◆ What you should do
Express the listing below as a JSON list of strings, one string per line, from the start through the line containing "This screenshot has". Skip blank lines and leave out the pictures.

————————

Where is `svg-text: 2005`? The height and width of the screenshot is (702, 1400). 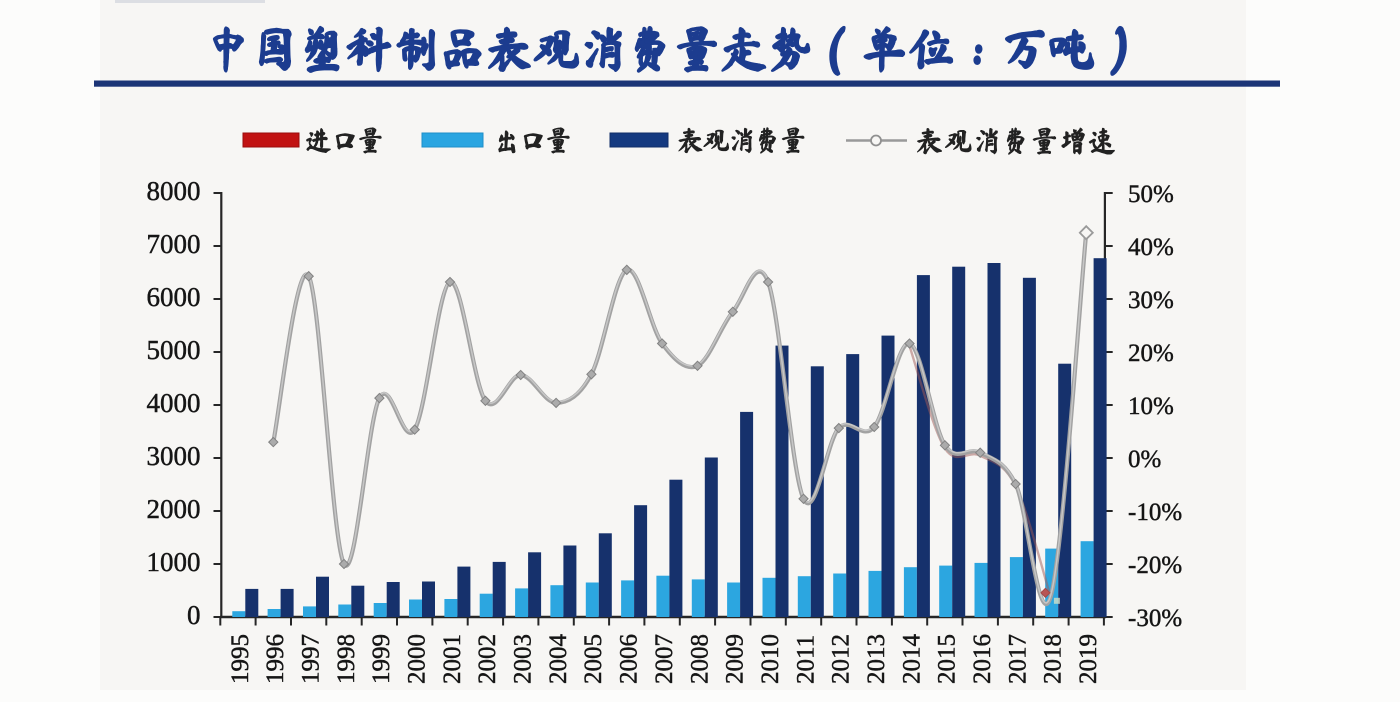
svg-text: 2005 is located at coordinates (594, 659).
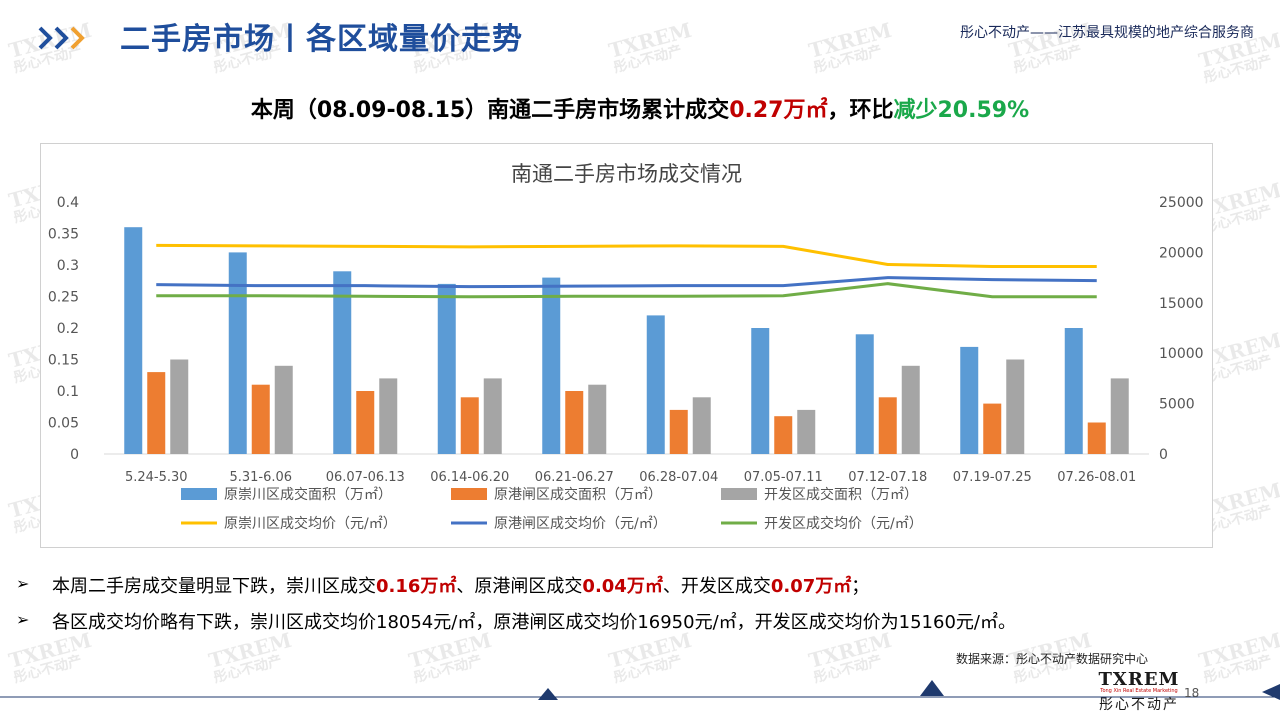  Describe the element at coordinates (62, 38) in the screenshot. I see `chevron-arrows-icon` at that location.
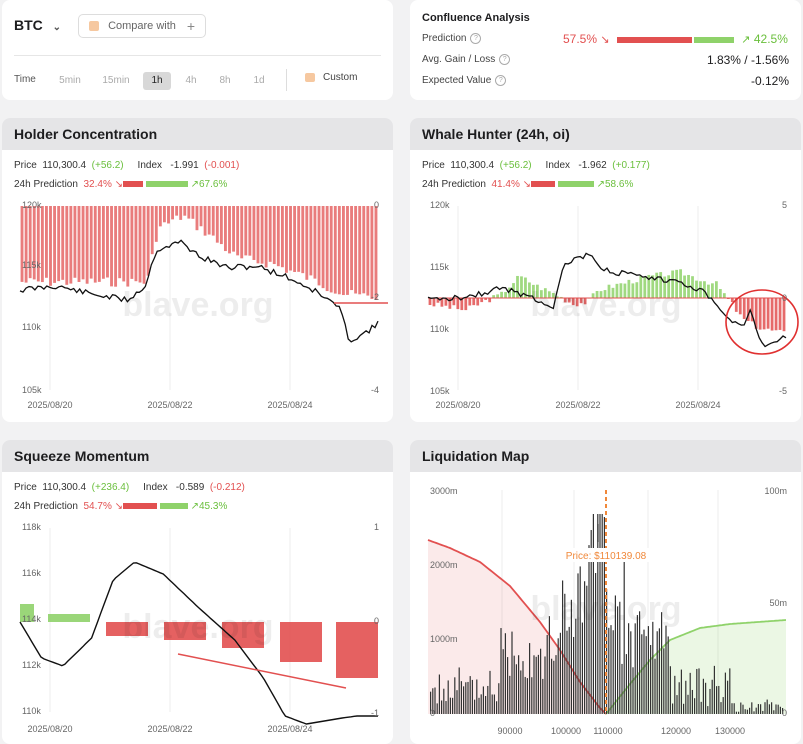 This screenshot has height=744, width=803. What do you see at coordinates (605, 40) in the screenshot?
I see `trend-down-icon: ↘` at bounding box center [605, 40].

————————

◆ Final answer
[
  "Where is `svg-text: 2005`? The height and width of the screenshot is (702, 1400). ",
  "svg-text: 2005 is located at coordinates (594, 659).",
  "  Describe the element at coordinates (62, 38) in the screenshot. I see `chevron-arrows-icon` at that location.",
  " This screenshot has height=744, width=803. What do you see at coordinates (605, 40) in the screenshot?"
]